Hewitt charm offensive hints at higher pay and more funding for sector

The Department of Health has given its strongest statement yet of the need to increase social care funding, particularly on salaries, in the 2007 government spending review.

It came as part of a charm offensive by the department at last week’s National Social Services Conference, where social care leaders were also promised that the sector would not be marginalised in the forthcoming joint white paper with health.

Both health secretary Patricia Hewitt and the national director for social care, Kathryn Hudson, said the department had heard “loud and clear” the many concerns about funding and pay in responses to the adult green paper.

And in his foreword to last week’s publication analysing green paper responses, care services minister Liam Byrne said they provided “invaluable Patricia Hewittevidence to inform our work for the next spending review”.

He cited concerns about pressures on existing budgets, the costs of an increasingly ageing population, the price of shifting resources into preventive care and the impact of pay on recruitment and retention.

The new president of the Association of Directors of Social Services, Julie Jones, vowed to press the government to increase investment in adult and children’s services.

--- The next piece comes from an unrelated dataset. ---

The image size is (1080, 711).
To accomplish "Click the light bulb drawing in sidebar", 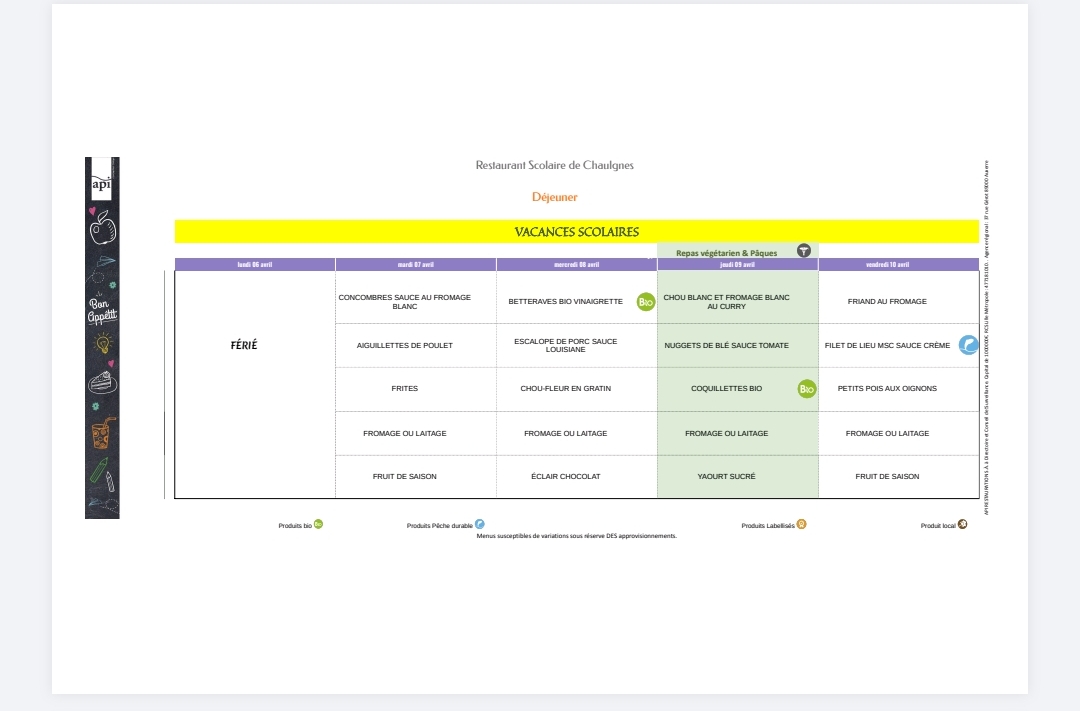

She said the ADSS should lobby for investment in preventive care as this would cut future demand for intensive services.

Hewitt said the issue of pay would be included in the spending review as “not enough” had been done to increase wages for social care staff.

She suggested staff could receive an Agenda for Change-style package – in reference to the programme delivering better pay and improved career opportunities for NHS staff.

Hewitt said social care would not be “swamped” by the NHS in the white paper and that the document was “the best chance for a generation to make social care the major player” in government programmes to improve well-being.

Hudson also sought to reassure social care leaders on this point, promising that the policy team who wrote the green paper were involved, alongside NHS civil servants, in writing the white paper.

More from Community Care

Comments are closed.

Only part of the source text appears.